* [WHAT IS NEEDED]: Return exactly the lines of the records below, starting at the line that contains "View larger map" and ending at the line that contains "small church (48, 233)", with both of those lines kept.

* [EXTRACTED DATA]:

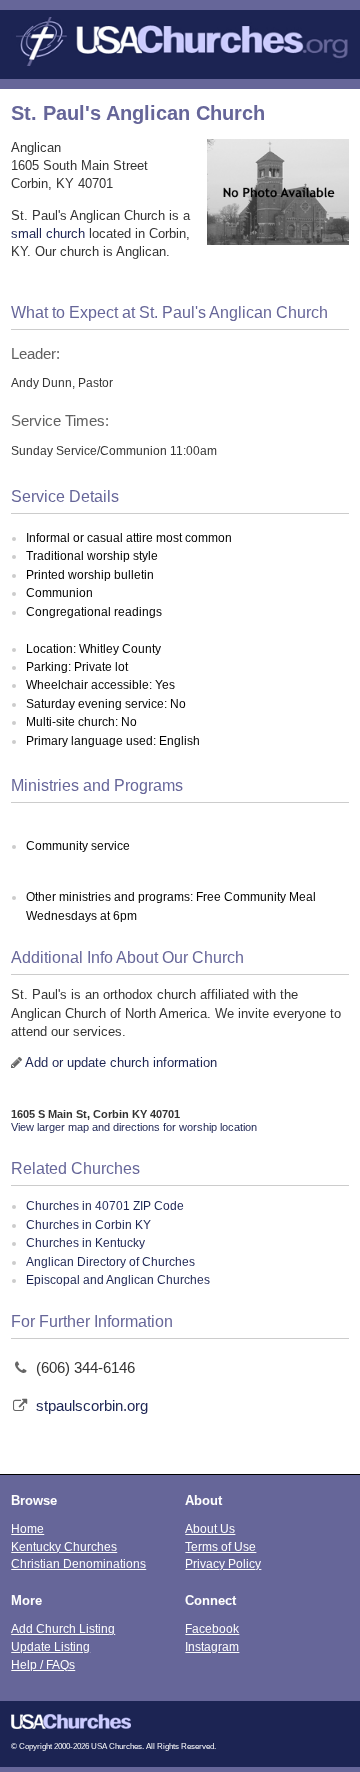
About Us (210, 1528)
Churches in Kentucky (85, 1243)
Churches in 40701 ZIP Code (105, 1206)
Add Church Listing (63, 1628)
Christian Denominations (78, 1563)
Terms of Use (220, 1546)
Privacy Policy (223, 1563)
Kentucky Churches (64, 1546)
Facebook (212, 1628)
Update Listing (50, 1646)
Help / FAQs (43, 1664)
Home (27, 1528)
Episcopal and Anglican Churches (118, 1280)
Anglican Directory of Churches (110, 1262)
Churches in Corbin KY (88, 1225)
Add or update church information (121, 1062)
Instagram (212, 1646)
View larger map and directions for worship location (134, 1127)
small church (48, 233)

--

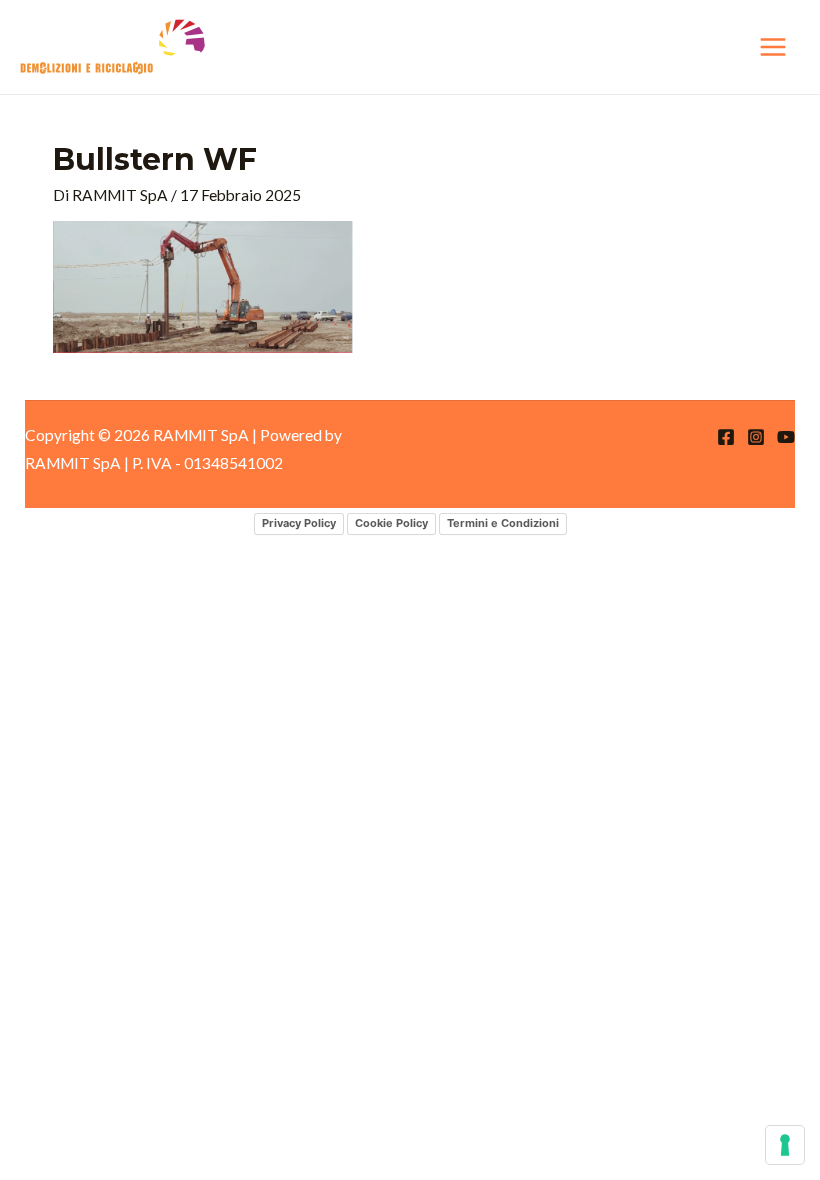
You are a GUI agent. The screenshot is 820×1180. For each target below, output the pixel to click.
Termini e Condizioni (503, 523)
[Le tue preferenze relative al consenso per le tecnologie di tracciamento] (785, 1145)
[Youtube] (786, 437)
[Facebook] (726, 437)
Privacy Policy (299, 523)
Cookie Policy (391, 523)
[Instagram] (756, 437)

==

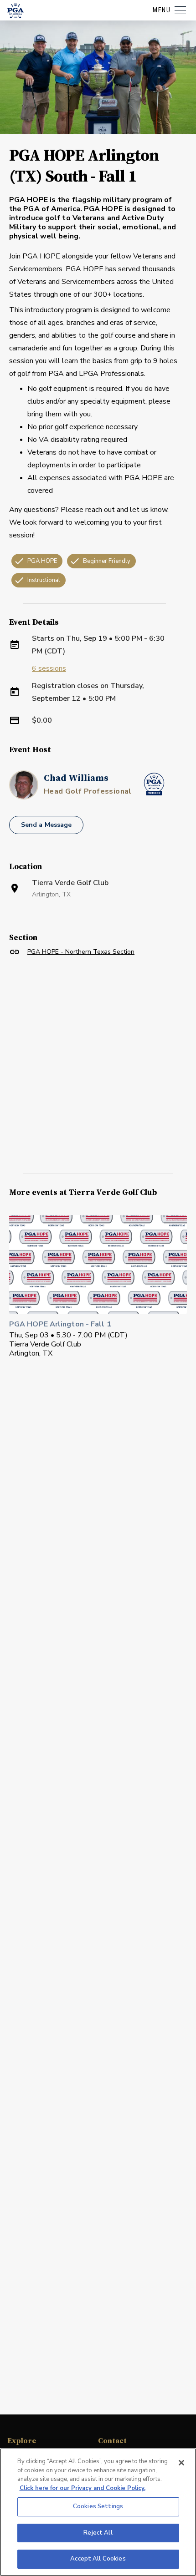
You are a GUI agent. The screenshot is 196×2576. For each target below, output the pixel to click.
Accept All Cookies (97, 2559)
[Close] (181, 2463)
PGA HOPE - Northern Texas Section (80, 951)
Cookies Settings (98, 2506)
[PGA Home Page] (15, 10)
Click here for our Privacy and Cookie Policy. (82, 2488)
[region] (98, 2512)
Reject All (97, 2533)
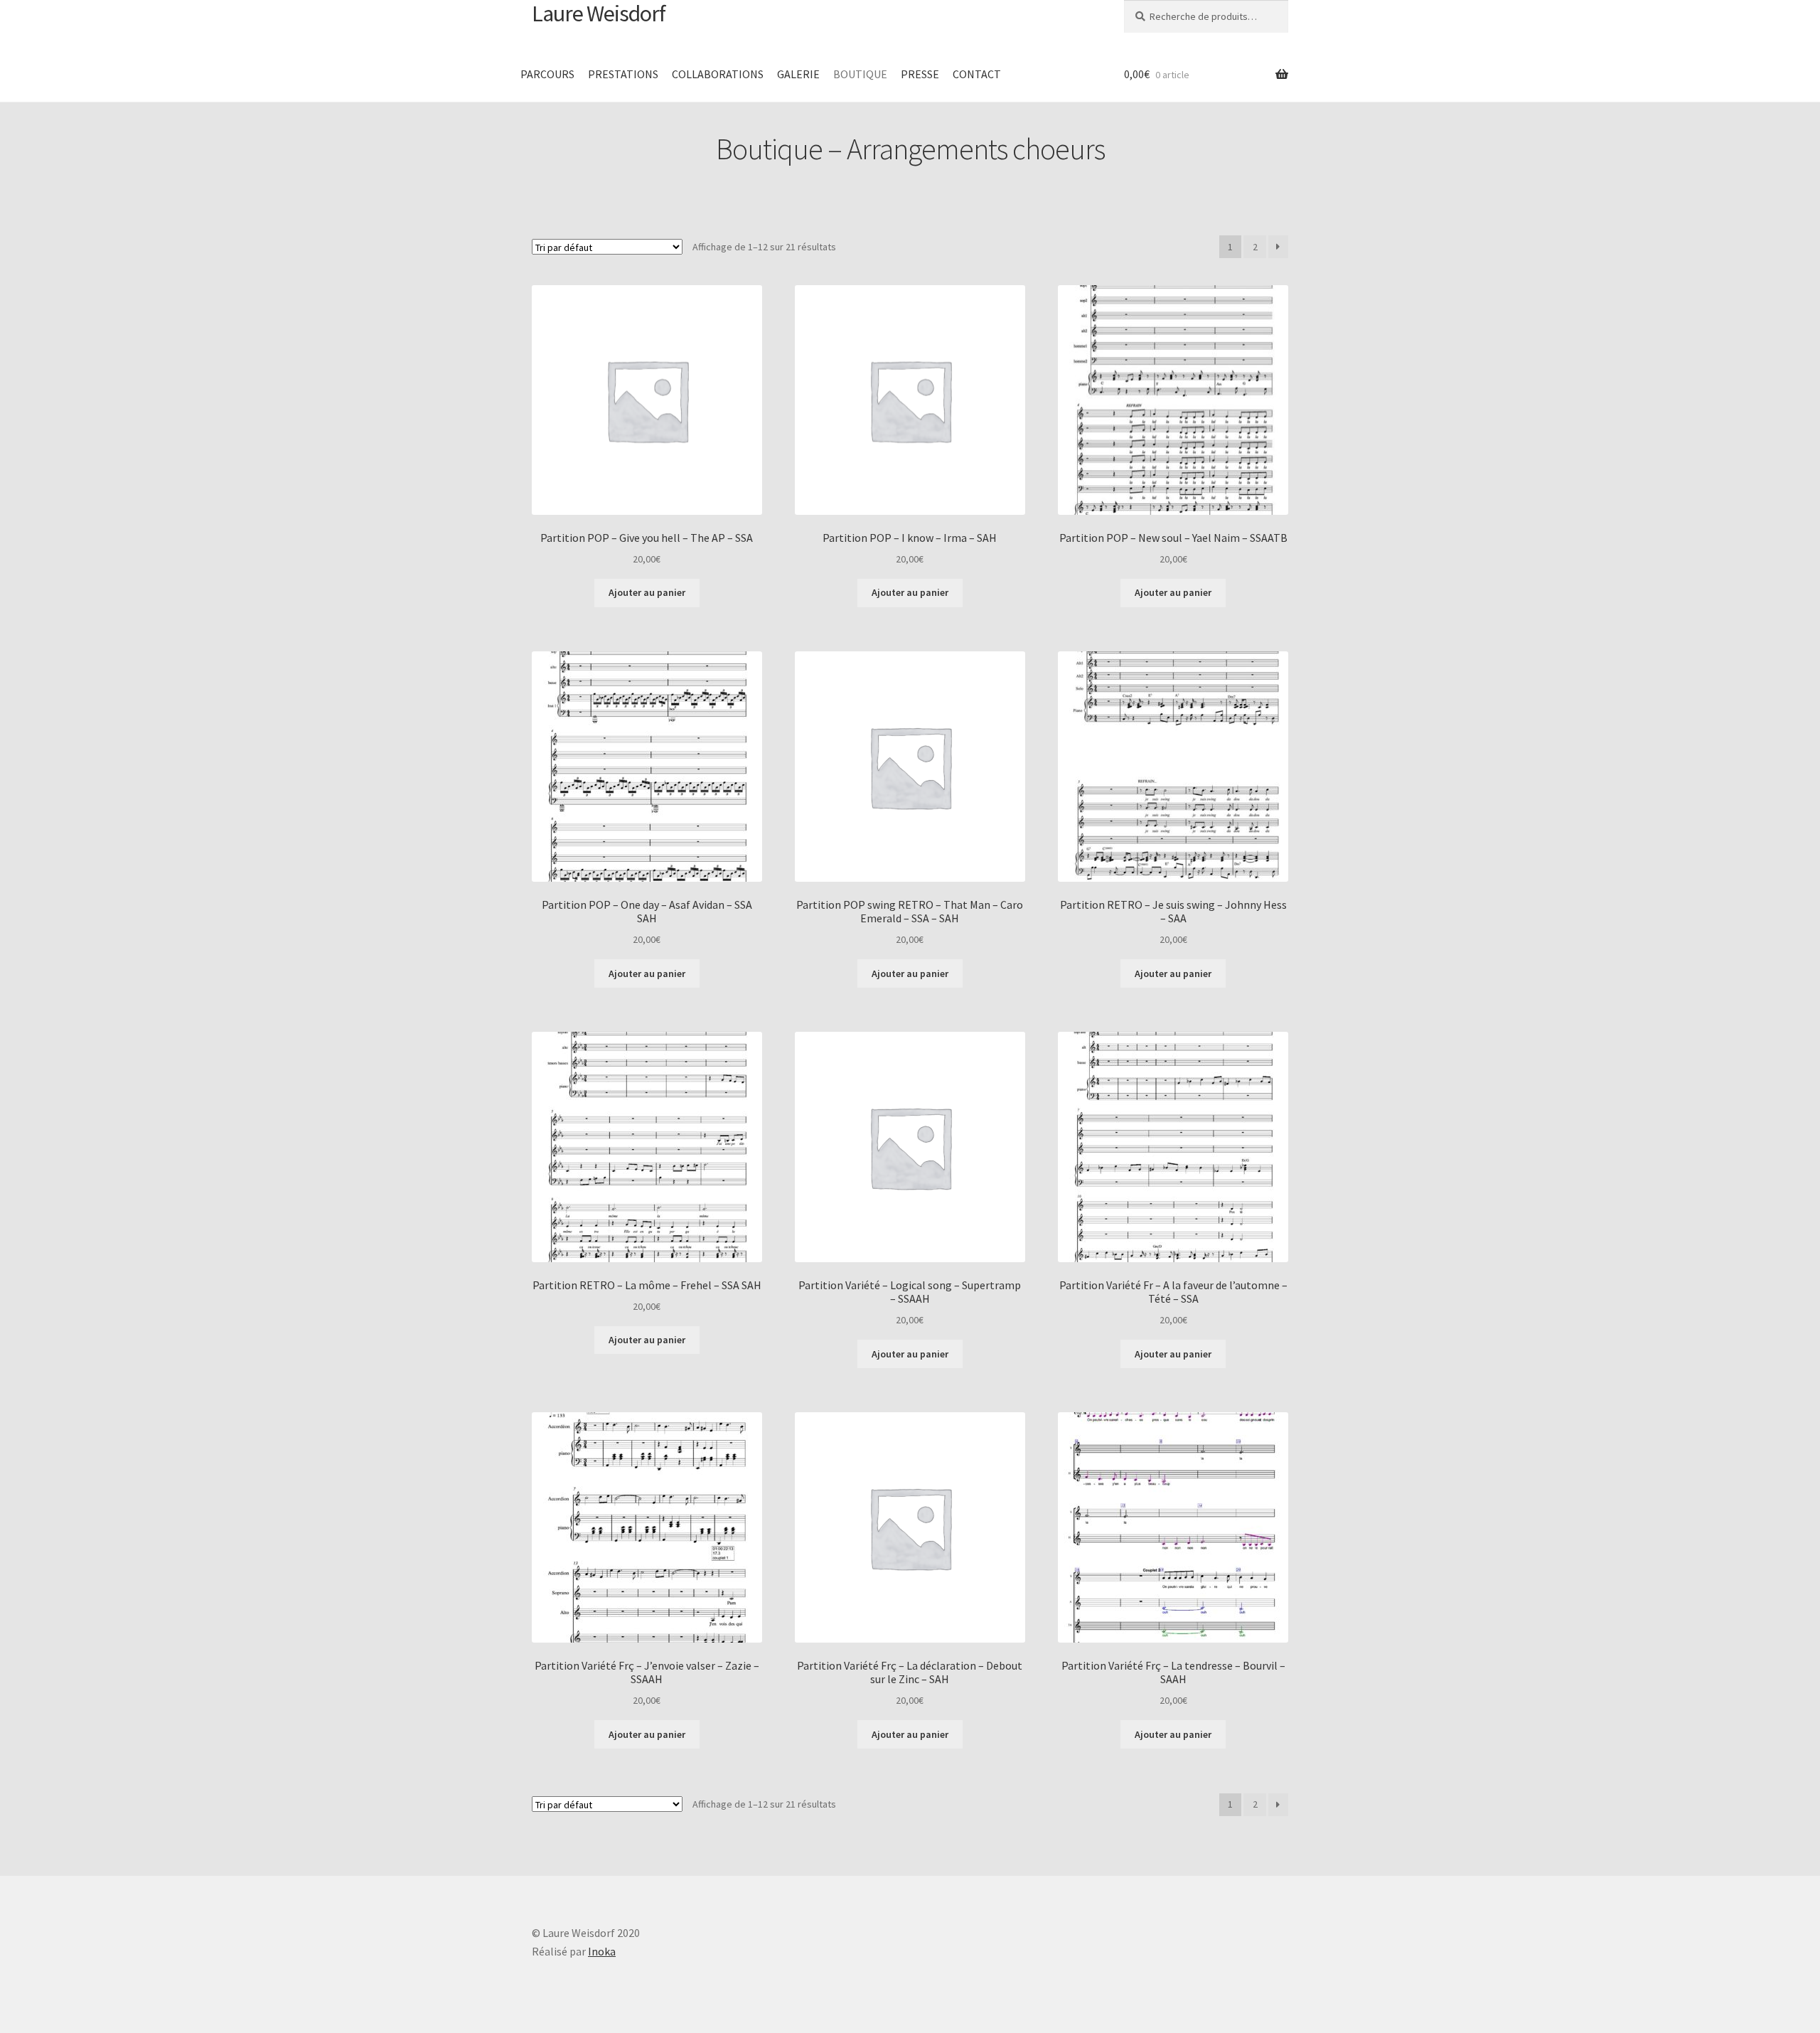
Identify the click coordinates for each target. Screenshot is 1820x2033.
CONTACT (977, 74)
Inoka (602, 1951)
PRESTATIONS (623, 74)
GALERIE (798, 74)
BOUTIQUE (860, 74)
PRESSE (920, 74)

* [WRITTEN SOLUTION]:
View larger map and directions for worship location (134, 1127)
small church (48, 233)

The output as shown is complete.